Dünyada diyabetin görülme sıklığının artmasıyla birlikte, sağlık bakımı ve ekonomiye olan yükü de ağırlaşıyor. Tip 2 diyabetes mellitus çağımızda hızla en yaygın karşılaşılan kronik hastalık olma eğiliminde. Yapılan araştırmalarda insanların çoğunluğunun diyabeti ciddi bir hastalık olarak düşünmedikleri belirlendi.  Ülkeler ulusal diyabet eğitim programları çerçevesinde diyabetli bireyler için tedaviyi geliştirmek ve sonuçları iyileştirmek, erken teşhisi desteklemek ve sonuçta diyabet oluşumunun önlenmesini sağlamak için işbirliği ile yoğun emek harcıyor.

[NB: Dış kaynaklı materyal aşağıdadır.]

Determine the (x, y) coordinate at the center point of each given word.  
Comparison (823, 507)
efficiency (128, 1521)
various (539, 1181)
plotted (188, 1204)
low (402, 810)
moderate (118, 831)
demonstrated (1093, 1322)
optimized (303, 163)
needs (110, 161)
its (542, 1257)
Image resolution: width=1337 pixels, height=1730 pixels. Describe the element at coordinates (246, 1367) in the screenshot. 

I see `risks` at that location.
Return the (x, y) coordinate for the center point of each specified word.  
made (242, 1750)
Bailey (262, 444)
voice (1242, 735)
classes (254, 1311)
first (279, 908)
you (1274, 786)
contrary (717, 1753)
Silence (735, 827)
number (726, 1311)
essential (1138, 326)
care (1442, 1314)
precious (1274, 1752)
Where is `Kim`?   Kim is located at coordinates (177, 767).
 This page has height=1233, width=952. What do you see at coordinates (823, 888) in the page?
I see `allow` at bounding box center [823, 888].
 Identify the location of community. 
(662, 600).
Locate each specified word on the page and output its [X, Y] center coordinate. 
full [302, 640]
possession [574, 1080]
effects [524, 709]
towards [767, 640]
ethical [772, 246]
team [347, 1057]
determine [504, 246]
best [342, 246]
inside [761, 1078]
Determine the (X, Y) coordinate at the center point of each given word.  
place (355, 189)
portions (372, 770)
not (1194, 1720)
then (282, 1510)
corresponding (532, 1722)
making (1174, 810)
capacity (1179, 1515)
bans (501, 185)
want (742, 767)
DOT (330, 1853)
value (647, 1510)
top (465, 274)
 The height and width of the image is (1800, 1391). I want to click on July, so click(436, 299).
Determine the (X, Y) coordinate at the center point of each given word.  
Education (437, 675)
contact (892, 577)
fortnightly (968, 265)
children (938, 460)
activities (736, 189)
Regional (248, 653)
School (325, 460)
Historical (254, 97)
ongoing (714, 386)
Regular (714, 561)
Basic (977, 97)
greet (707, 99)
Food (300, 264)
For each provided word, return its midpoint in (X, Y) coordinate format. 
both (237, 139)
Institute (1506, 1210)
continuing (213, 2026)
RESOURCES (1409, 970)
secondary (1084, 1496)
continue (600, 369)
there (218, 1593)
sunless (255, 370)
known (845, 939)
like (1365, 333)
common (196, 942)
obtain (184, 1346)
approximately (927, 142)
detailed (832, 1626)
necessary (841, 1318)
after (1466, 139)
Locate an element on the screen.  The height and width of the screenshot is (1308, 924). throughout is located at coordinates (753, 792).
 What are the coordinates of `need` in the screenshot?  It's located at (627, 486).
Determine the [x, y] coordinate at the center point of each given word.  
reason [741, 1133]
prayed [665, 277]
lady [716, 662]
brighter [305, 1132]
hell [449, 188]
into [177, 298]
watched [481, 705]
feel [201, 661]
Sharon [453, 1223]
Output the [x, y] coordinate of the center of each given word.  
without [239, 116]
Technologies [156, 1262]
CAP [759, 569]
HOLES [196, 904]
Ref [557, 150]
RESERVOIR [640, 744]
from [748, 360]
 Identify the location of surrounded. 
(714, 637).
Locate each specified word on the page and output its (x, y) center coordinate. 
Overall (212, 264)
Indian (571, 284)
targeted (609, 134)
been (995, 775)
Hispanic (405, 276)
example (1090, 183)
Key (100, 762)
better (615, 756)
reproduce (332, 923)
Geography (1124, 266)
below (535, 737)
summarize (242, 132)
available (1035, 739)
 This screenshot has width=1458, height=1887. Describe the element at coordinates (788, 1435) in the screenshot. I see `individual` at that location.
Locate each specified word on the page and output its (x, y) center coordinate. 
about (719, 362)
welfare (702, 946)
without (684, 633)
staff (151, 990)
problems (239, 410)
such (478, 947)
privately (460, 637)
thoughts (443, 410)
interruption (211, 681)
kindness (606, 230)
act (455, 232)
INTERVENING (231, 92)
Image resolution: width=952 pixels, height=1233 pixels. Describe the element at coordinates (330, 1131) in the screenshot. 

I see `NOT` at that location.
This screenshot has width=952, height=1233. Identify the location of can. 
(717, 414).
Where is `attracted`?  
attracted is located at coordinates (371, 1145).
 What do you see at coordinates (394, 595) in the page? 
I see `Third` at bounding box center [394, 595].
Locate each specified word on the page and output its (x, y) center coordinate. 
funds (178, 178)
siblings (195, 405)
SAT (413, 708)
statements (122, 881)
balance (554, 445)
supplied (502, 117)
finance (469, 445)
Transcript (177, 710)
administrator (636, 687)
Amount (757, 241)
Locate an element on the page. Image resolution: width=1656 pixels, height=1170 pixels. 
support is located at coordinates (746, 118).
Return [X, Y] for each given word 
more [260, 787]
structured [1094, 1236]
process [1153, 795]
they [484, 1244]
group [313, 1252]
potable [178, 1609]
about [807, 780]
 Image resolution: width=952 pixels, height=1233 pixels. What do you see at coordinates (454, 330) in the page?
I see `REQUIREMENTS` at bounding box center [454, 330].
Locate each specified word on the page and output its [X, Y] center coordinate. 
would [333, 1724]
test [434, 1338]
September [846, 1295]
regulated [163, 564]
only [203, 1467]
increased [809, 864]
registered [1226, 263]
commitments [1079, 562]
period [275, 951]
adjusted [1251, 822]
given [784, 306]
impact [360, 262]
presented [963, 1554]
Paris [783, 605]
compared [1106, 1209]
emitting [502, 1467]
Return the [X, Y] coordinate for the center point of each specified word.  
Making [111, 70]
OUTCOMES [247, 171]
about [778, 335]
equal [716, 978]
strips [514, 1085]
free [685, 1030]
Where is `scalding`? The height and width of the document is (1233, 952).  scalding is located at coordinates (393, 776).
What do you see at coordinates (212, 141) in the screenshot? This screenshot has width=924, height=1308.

Diyabetin neden olduğu hastalıklar

Diyabet körlük, böbrek yetmezliği, sinirsel sorunlar, uzuv kayıplarına neden olabiliyor. Fakat bu komplikasyonların riskleri uygun tedavi ile düşürülebiliyor. Tip 2 diyabetli bireylerde kardiyovasküler hastalıklar ve kalp krizi riski 2-4 kat daha artıyor. Diyabetin bu komplikasyonları, sorunların ve harcamaların artmasına neden oluyor. Diyabetle ilgili komplikasyonları, morbidite ve mortaliteyi düşürmek için bazı hedefler kondu.  Bu hedefler:

- Toplumun diyabetin ciddi hastalık olduğu, diyabetin risk etkenleri, diyabeti ve komplikasyonların önlemek yönünde yaklaşımlarla farkındalığını arttırmak,

- Diyabetin kontrolünü, diyabetli bireyler arasında kendini denetleme davranışını desteklemek,

- Diyabetin kontrolü için sağlık bakım profesyonellerinin anlayışını geliştirmek, diyabet bakımında bütüncül yaklaşımı desteklemek,

- Diyabet bakımında sağlık bakım politikalarını desteklemek, diyabet bakımında kaliteyi geliştirmek.

Diyabet ve beslenme

Diyetisyenler, diyabet bakımında beslenme yönünden özel bilgi ve yeteneklere sahip kişiler olarak tanımlanıyor.  Diyetisyenler tarafından verilen yüksek kaliteli beslenme eğitimi ve danışmanlık hizmetleri diyabet bakımında bütünleyici bileşen olarak yer alıyor.

Diyabetli bireyler için beslenme önerileri; ölçümler, tedavi çıktıları ve genel besin alımı değişiklikleri temelinde yapılıyor. Diyetisyenlerin diyabet için uyguladıkları tıbbi beslenme tedavisinin başlıca hedefleri metabolik kontrolü (glukoz ve lipidler) düzenlemek, uygun enerjiyi sağlamak, optimal beslenme süresince hasta bireyin sağlığını geliştirmek.

Diyetisyenler tarafından uygulanan tıbbi beslenme tedavisi ile hastanın (ve ailesinin) sağlığı gelişir, sağlık maliyetleri düşürülebilir ve hastanın üretkenliği artar. Örneğin Hollanda’da obez ve diyabetli bireylerin diyet danışmanlığı almak için harcadığı her 1€ ile toplumun net olarak 63€ kazandığı hesaplanmış.

Bu kazancın dağılımı; sağlık koşullarında gelişmeyle 56€, toplam sağlık bakım maliyetlerinde net 3€ tasarruf ve üretkenlikte artışta 4€ olarak belirlenmiş.